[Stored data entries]
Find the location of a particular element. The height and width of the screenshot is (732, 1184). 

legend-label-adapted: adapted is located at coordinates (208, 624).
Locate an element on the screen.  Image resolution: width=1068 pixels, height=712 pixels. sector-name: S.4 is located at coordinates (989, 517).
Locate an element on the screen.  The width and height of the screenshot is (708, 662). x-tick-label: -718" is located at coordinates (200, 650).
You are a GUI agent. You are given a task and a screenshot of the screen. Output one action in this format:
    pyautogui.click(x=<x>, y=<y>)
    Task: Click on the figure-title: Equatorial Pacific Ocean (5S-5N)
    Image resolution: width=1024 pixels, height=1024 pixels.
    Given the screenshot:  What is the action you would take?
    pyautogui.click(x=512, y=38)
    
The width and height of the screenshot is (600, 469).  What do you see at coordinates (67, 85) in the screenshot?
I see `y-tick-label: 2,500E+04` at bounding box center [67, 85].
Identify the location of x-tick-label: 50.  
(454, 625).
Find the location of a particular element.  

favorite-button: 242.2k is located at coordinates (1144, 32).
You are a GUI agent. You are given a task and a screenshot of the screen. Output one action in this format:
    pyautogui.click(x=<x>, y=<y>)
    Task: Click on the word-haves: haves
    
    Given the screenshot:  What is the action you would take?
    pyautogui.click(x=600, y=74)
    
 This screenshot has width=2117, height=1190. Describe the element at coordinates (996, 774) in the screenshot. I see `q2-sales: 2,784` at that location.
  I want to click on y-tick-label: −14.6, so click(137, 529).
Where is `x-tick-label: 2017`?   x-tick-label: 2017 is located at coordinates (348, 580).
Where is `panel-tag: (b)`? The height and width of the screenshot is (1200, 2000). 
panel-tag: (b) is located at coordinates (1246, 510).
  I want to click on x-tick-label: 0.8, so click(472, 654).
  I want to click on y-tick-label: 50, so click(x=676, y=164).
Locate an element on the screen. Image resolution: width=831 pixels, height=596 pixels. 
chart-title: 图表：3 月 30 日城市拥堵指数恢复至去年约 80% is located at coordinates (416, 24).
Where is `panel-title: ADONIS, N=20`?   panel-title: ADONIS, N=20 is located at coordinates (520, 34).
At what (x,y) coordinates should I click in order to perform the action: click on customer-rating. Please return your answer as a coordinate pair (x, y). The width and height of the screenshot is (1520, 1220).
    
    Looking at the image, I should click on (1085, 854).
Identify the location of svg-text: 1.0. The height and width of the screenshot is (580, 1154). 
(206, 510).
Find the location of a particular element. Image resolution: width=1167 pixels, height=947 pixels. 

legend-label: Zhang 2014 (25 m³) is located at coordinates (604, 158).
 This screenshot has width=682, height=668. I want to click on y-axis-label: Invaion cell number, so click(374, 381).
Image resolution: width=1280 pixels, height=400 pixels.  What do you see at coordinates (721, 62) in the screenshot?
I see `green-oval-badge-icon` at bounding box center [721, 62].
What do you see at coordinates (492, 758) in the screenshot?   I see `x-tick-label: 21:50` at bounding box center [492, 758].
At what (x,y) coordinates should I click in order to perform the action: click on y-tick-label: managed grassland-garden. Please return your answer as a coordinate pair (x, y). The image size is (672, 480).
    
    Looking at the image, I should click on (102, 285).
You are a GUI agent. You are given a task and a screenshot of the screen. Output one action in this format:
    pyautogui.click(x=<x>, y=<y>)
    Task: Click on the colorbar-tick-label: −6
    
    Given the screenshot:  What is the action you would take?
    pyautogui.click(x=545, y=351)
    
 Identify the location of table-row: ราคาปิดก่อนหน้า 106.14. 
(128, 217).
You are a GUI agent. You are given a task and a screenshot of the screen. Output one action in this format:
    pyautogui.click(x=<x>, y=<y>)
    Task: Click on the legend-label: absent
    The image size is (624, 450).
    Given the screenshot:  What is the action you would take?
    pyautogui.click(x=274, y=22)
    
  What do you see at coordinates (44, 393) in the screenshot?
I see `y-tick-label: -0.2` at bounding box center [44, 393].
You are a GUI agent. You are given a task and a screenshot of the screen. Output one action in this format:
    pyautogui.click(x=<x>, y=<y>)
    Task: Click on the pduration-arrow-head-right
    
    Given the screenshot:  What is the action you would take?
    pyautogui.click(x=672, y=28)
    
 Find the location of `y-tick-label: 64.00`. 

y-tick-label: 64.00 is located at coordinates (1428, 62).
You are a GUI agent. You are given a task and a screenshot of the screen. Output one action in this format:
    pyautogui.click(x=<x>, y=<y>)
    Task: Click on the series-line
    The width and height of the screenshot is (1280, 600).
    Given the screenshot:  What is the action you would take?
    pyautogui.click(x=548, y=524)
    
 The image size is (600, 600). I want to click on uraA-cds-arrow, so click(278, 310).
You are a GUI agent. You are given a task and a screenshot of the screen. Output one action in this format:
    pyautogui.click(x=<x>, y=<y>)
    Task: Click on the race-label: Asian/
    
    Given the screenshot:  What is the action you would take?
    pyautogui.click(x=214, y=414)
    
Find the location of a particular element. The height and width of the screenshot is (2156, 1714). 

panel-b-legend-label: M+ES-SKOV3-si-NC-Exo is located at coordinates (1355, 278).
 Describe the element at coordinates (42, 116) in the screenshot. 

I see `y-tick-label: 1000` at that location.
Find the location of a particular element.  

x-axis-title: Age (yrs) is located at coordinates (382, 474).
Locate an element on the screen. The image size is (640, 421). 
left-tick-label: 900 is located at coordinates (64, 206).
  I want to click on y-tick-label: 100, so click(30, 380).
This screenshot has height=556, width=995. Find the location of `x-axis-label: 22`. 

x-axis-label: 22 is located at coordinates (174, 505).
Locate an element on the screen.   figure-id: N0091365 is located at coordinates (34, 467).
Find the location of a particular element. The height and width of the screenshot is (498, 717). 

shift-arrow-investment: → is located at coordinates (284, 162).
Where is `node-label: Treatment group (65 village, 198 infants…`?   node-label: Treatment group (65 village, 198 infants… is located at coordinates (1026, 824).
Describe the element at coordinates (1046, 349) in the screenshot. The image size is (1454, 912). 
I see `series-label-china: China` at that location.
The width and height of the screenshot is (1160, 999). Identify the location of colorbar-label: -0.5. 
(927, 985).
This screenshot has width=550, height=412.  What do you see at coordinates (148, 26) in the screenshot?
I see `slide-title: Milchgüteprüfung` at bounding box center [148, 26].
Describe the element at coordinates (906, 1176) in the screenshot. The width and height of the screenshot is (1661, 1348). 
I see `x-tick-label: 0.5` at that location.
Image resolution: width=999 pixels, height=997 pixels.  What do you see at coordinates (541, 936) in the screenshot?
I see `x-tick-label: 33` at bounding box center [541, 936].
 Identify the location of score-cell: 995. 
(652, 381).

Problem to work on:
Please reproduce each of the entries above word for word, leaving nothing out and changing nothing.

Answer box:
Find the location of a particular element. The height and width of the screenshot is (732, 1184). 

legend-label-adapted: adapted is located at coordinates (208, 624).
Locate an element on the screen.  Image resolution: width=1068 pixels, height=712 pixels. sector-name: S.4 is located at coordinates (989, 517).
Locate an element on the screen.  The width and height of the screenshot is (708, 662). x-tick-label: -718" is located at coordinates (200, 650).
You are a GUI agent. You are given a task and a screenshot of the screen. Output one action in this format:
    pyautogui.click(x=<x>, y=<y>)
    Task: Click on the figure-title: Equatorial Pacific Ocean (5S-5N)
    Image resolution: width=1024 pixels, height=1024 pixels.
    Given the screenshot:  What is the action you would take?
    pyautogui.click(x=512, y=38)
    
The width and height of the screenshot is (600, 469).  What do you see at coordinates (67, 85) in the screenshot?
I see `y-tick-label: 2,500E+04` at bounding box center [67, 85].
Identify the location of x-tick-label: 50.  
(454, 625).
Find the location of a particular element.  

favorite-button: 242.2k is located at coordinates (1144, 32).
You are a GUI agent. You are given a task and a screenshot of the screen. Output one action in this format:
    pyautogui.click(x=<x>, y=<y>)
    Task: Click on the word-haves: haves
    
    Given the screenshot:  What is the action you would take?
    pyautogui.click(x=600, y=74)
    
 This screenshot has width=2117, height=1190. Describe the element at coordinates (996, 774) in the screenshot. I see `q2-sales: 2,784` at that location.
  I want to click on y-tick-label: −14.6, so click(137, 529).
Where is `x-tick-label: 2017`?   x-tick-label: 2017 is located at coordinates (348, 580).
Where is `panel-tag: (b)`? The height and width of the screenshot is (1200, 2000). 
panel-tag: (b) is located at coordinates (1246, 510).
  I want to click on x-tick-label: 0.8, so click(472, 654).
  I want to click on y-tick-label: 50, so click(x=676, y=164).
Locate an element on the screen. Image resolution: width=831 pixels, height=596 pixels. 
chart-title: 图表：3 月 30 日城市拥堵指数恢复至去年约 80% is located at coordinates (416, 24).
Where is `panel-title: ADONIS, N=20`?   panel-title: ADONIS, N=20 is located at coordinates (520, 34).
At what (x,y) coordinates should I click in order to perform the action: click on customer-rating. Please return your answer as a coordinate pair (x, y). The width and height of the screenshot is (1520, 1220).
    
    Looking at the image, I should click on (1085, 854).
Identify the location of svg-text: 1.0. The height and width of the screenshot is (580, 1154). 
(206, 510).
Find the location of a particular element. Image resolution: width=1167 pixels, height=947 pixels. 

legend-label: Zhang 2014 (25 m³) is located at coordinates (604, 158).
 This screenshot has width=682, height=668. I want to click on y-axis-label: Invaion cell number, so click(374, 381).
Image resolution: width=1280 pixels, height=400 pixels.  What do you see at coordinates (721, 62) in the screenshot?
I see `green-oval-badge-icon` at bounding box center [721, 62].
What do you see at coordinates (492, 758) in the screenshot?   I see `x-tick-label: 21:50` at bounding box center [492, 758].
At what (x,y) coordinates should I click in order to perform the action: click on y-tick-label: managed grassland-garden. Please return your answer as a coordinate pair (x, y). The image size is (672, 480).
    
    Looking at the image, I should click on (102, 285).
You are a GUI agent. You are given a task and a screenshot of the screen. Output one action in this format:
    pyautogui.click(x=<x>, y=<y>)
    Task: Click on the colorbar-tick-label: −6
    
    Given the screenshot:  What is the action you would take?
    pyautogui.click(x=545, y=351)
    
 Identify the location of table-row: ราคาปิดก่อนหน้า 106.14. 
(128, 217).
You are a GUI agent. You are given a task and a screenshot of the screen. Output one action in this format:
    pyautogui.click(x=<x>, y=<y>)
    Task: Click on the legend-label: absent
    The image size is (624, 450).
    Given the screenshot:  What is the action you would take?
    pyautogui.click(x=274, y=22)
    
  What do you see at coordinates (44, 393) in the screenshot?
I see `y-tick-label: -0.2` at bounding box center [44, 393].
You are a GUI agent. You are given a task and a screenshot of the screen. Output one action in this format:
    pyautogui.click(x=<x>, y=<y>)
    Task: Click on the pduration-arrow-head-right
    
    Given the screenshot:  What is the action you would take?
    pyautogui.click(x=672, y=28)
    
 Find the location of `y-tick-label: 64.00`. 

y-tick-label: 64.00 is located at coordinates (1428, 62).
You are a GUI agent. You are given a task and a screenshot of the screen. Output one action in this format:
    pyautogui.click(x=<x>, y=<y>)
    Task: Click on the series-line
    The width and height of the screenshot is (1280, 600).
    Given the screenshot:  What is the action you would take?
    pyautogui.click(x=548, y=524)
    
 The image size is (600, 600). I want to click on uraA-cds-arrow, so click(278, 310).
You are a GUI agent. You are given a task and a screenshot of the screen. Output one action in this format:
    pyautogui.click(x=<x>, y=<y>)
    Task: Click on the race-label: Asian/
    
    Given the screenshot:  What is the action you would take?
    pyautogui.click(x=214, y=414)
    
Find the location of a particular element. The height and width of the screenshot is (2156, 1714). 

panel-b-legend-label: M+ES-SKOV3-si-NC-Exo is located at coordinates (1355, 278).
 Describe the element at coordinates (42, 116) in the screenshot. 

I see `y-tick-label: 1000` at that location.
Find the location of a particular element.  

x-axis-title: Age (yrs) is located at coordinates (382, 474).
Locate an element on the screen. The image size is (640, 421). 
left-tick-label: 900 is located at coordinates (64, 206).
  I want to click on y-tick-label: 100, so click(30, 380).
This screenshot has height=556, width=995. Find the location of `x-axis-label: 22`. 

x-axis-label: 22 is located at coordinates (174, 505).
Locate an element on the screen.   figure-id: N0091365 is located at coordinates (34, 467).
Find the location of a particular element. The height and width of the screenshot is (498, 717). 

shift-arrow-investment: → is located at coordinates (284, 162).
Where is `node-label: Treatment group (65 village, 198 infants…`?   node-label: Treatment group (65 village, 198 infants… is located at coordinates (1026, 824).
Describe the element at coordinates (1046, 349) in the screenshot. The image size is (1454, 912). 
I see `series-label-china: China` at that location.
The width and height of the screenshot is (1160, 999). Identify the location of colorbar-label: -0.5. 
(927, 985).
This screenshot has width=550, height=412.  What do you see at coordinates (148, 26) in the screenshot?
I see `slide-title: Milchgüteprüfung` at bounding box center [148, 26].
Describe the element at coordinates (906, 1176) in the screenshot. The width and height of the screenshot is (1661, 1348). 
I see `x-tick-label: 0.5` at that location.
Image resolution: width=999 pixels, height=997 pixels.  What do you see at coordinates (541, 936) in the screenshot?
I see `x-tick-label: 33` at bounding box center [541, 936].
 Identify the location of score-cell: 995. 
(652, 381).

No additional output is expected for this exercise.